# Spark DataFrame Basics I

<p>Obs.: After download the databricks notebook to .ipynb we have problems in the output format but if you run this notebook in a databricks cluster you'll have a output in a table format.</p>

<p>E.g.:</p>
<p>The following output:</p>
<p>+----+-------+ age| name| +----+-------+ null|Michael| 30| Andy| 19| Justin| +----+-------+</p>
<p>actually is:</p>
<pre>+----+-------+
| age|   name|
+----+-------+
|null|Michael|
|  30|   Andy|
|  19| Justin|
+----+-------+  </pre>

### Import SparkSession

In [2]:
from pyspark.sql import SparkSession

### Create spark session

In [3]:
spark = SparkSession.builder.appName('Basics').getOrCreate()

### Load json data

In [4]:
df = spark.read.json('/FileStore/tables/people.json')

### Display the content of the DataFrame

In [5]:
df.show()

### Print the schema in a tree format

In [6]:
df.printSchema()

### Return the columns of the DataFrame

In [7]:
df.columns

### Display  descriptive statistics of the data

In [8]:
df.describe().show()

In [9]:
from pyspark.sql.types import StructField, StringType, IntegerType, StructType

### Indicate struct field of a column

In [10]:
data_schema = [StructField('age', IntegerType(), True),
               StructField('name', StringType(), True)]

### Indicate struct type of the fields

In [11]:
final_struc = StructType(fields=data_schema)
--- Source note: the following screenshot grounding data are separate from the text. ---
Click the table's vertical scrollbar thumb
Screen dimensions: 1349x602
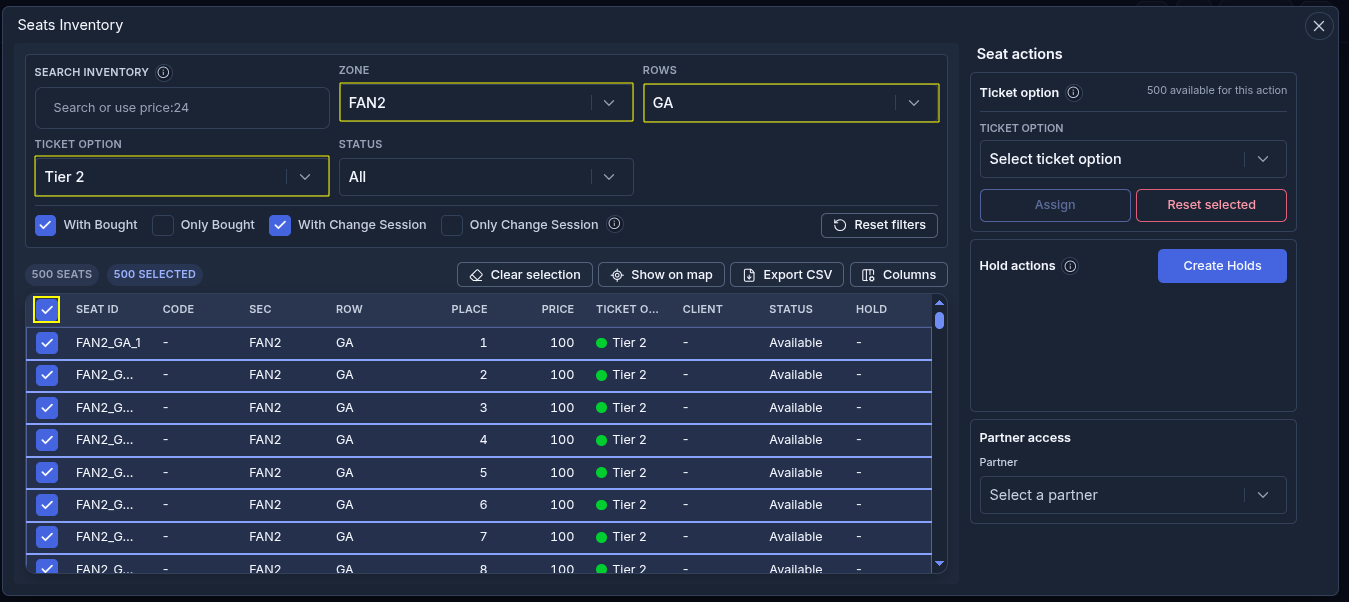pyautogui.click(x=939, y=321)
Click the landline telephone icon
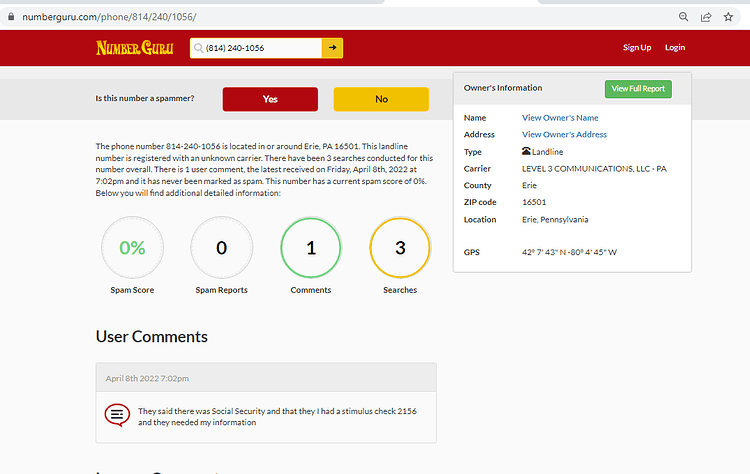This screenshot has width=750, height=474. [x=526, y=151]
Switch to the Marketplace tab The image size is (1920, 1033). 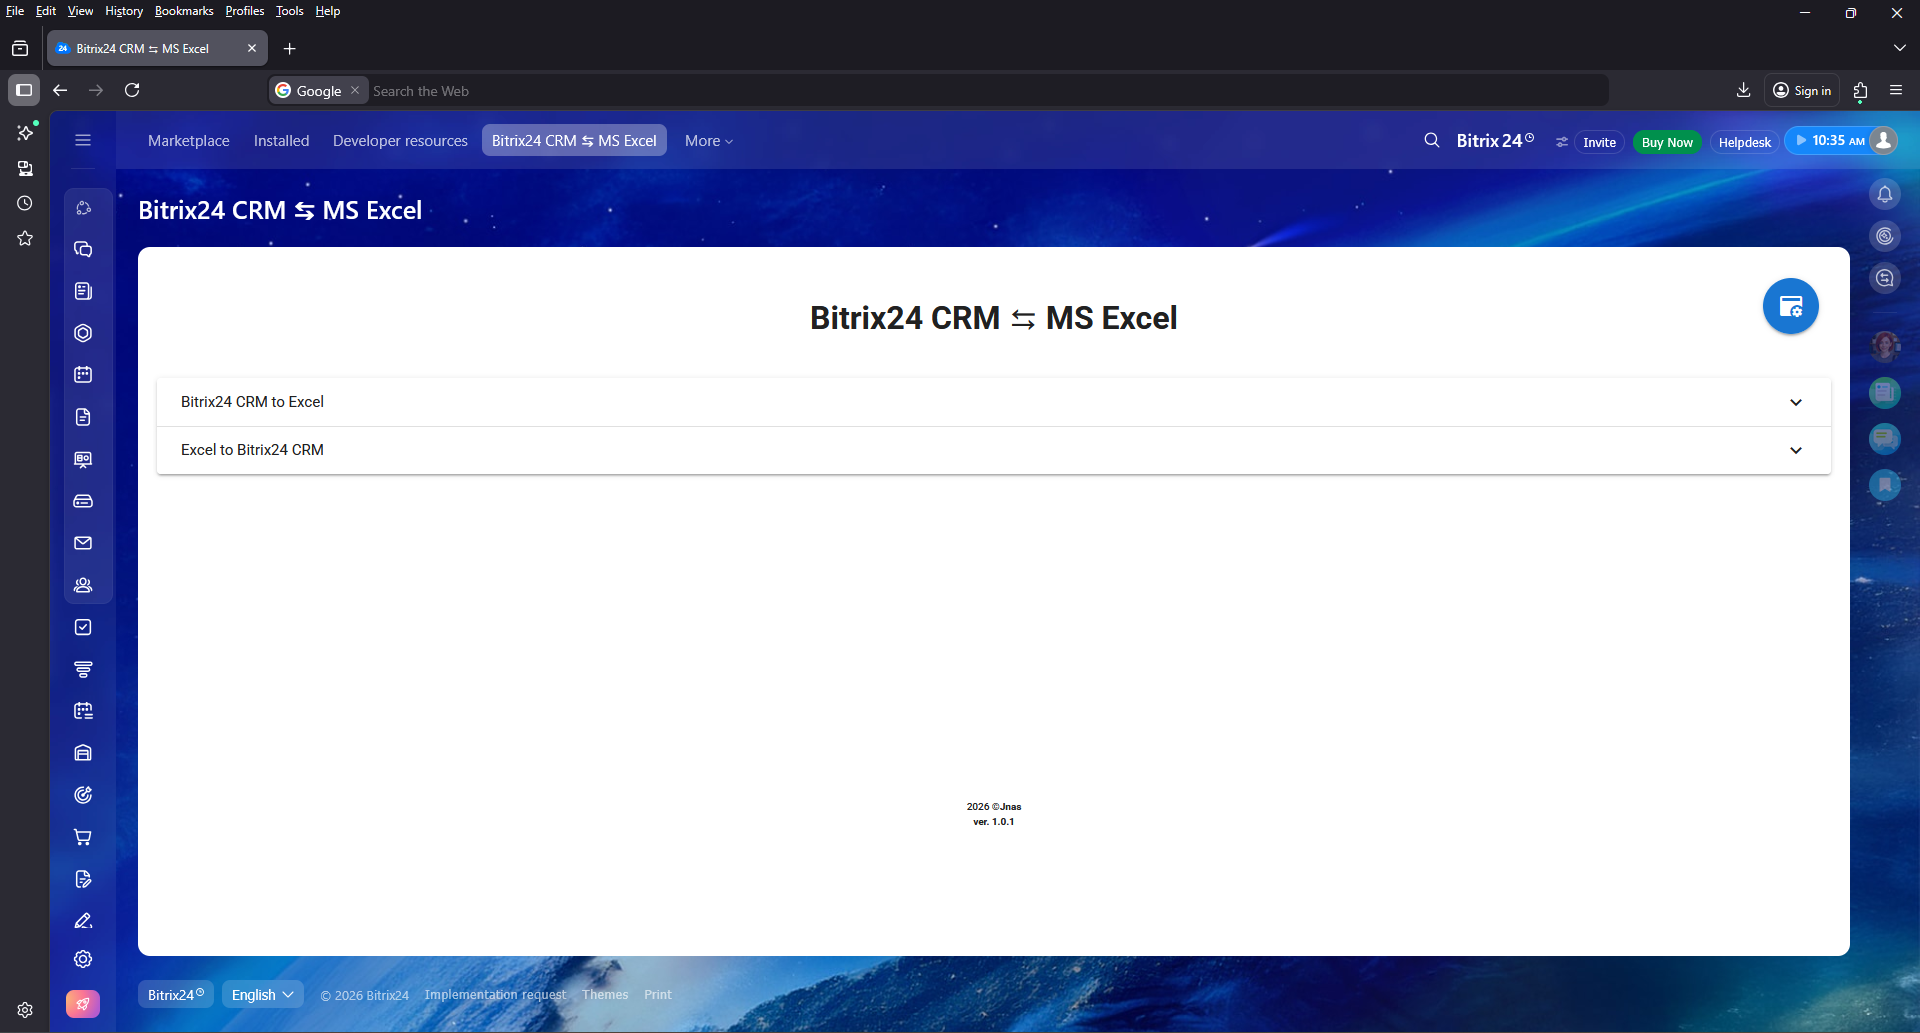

### Load data indicating the schema

In [12]:
df = spark.read.json('/FileStore/tables/people.json', schema=final_struc)

In [13]:
df.printSchema()

### Select a column to be returned

In [14]:
df.select('age').show()

In [15]:
df.head(2)[0]

### Select columns to be returned

In [16]:
df.select(['age', 'name']).show()

### Create new column

In [17]:
df.withColumn('double_age', df['age'] * 2).show()

### Rename column

In [18]:
df.withColumnRenamed('age', 'my_new_age').show()

### Create temporary view

In [19]:
df.createOrReplaceTempView('people')

### Use SQL comands to handle the data using the temporary view

In [20]:
results = spark.sql("SELECT * FROM people")
results.show()

In [21]:
new_results = spark.sql("SELECT * FROM people WHERE age=30")
new_results.show()